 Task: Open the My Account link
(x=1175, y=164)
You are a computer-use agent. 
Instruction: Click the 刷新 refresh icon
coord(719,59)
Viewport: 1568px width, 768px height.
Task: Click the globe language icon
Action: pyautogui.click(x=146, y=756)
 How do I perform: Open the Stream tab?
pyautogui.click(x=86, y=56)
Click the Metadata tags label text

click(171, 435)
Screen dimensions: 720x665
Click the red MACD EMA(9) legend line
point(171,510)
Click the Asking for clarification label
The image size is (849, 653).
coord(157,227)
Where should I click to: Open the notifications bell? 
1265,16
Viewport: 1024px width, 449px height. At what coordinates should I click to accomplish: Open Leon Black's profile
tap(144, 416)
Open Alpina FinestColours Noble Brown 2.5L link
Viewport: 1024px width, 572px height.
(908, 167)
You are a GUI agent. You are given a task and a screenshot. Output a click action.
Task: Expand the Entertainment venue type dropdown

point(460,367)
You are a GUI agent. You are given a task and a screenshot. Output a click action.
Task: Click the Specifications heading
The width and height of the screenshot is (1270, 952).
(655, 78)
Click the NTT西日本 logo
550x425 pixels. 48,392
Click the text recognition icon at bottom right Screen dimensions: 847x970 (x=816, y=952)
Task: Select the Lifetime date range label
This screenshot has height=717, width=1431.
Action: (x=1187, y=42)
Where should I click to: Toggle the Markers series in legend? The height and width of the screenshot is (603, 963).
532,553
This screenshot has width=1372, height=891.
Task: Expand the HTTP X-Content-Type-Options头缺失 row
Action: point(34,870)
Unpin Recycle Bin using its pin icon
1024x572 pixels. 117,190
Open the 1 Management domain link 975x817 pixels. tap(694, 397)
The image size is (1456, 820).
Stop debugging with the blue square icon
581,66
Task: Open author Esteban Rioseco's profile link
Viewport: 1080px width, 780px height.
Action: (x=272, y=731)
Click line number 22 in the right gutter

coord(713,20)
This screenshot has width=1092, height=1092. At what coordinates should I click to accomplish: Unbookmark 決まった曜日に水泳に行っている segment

| What you need to do |
Every line of the listing should be repeated exactly.

| Solved problem |
 Task: Open the My Account link
(x=1175, y=164)
You are a computer-use agent. 
Instruction: Click the 刷新 refresh icon
coord(719,59)
Viewport: 1568px width, 768px height.
Task: Click the globe language icon
Action: pyautogui.click(x=146, y=756)
 How do I perform: Open the Stream tab?
pyautogui.click(x=86, y=56)
Click the Metadata tags label text

click(171, 435)
Screen dimensions: 720x665
Click the red MACD EMA(9) legend line
point(171,510)
Click the Asking for clarification label
The image size is (849, 653).
coord(157,227)
Where should I click to: Open the notifications bell? 
1265,16
Viewport: 1024px width, 449px height. At what coordinates should I click to accomplish: Open Leon Black's profile
tap(144, 416)
Open Alpina FinestColours Noble Brown 2.5L link
Viewport: 1024px width, 572px height.
(908, 167)
You are a GUI agent. You are given a task and a screenshot. Output a click action.
Task: Expand the Entertainment venue type dropdown

point(460,367)
You are a GUI agent. You are given a task and a screenshot. Output a click action.
Task: Click the Specifications heading
The width and height of the screenshot is (1270, 952).
(655, 78)
Click the NTT西日本 logo
550x425 pixels. 48,392
Click the text recognition icon at bottom right Screen dimensions: 847x970 (x=816, y=952)
Task: Select the Lifetime date range label
This screenshot has height=717, width=1431.
Action: (x=1187, y=42)
Where should I click to: Toggle the Markers series in legend? The height and width of the screenshot is (603, 963).
532,553
This screenshot has width=1372, height=891.
Task: Expand the HTTP X-Content-Type-Options头缺失 row
Action: point(34,870)
Unpin Recycle Bin using its pin icon
1024x572 pixels. 117,190
Open the 1 Management domain link 975x817 pixels. tap(694, 397)
The image size is (1456, 820).
Stop debugging with the blue square icon
581,66
Task: Open author Esteban Rioseco's profile link
Viewport: 1080px width, 780px height.
Action: (x=272, y=731)
Click line number 22 in the right gutter

coord(713,20)
This screenshot has width=1092, height=1092. At what coordinates should I click to accomplish: Unbookmark 決まった曜日に水泳に行っている segment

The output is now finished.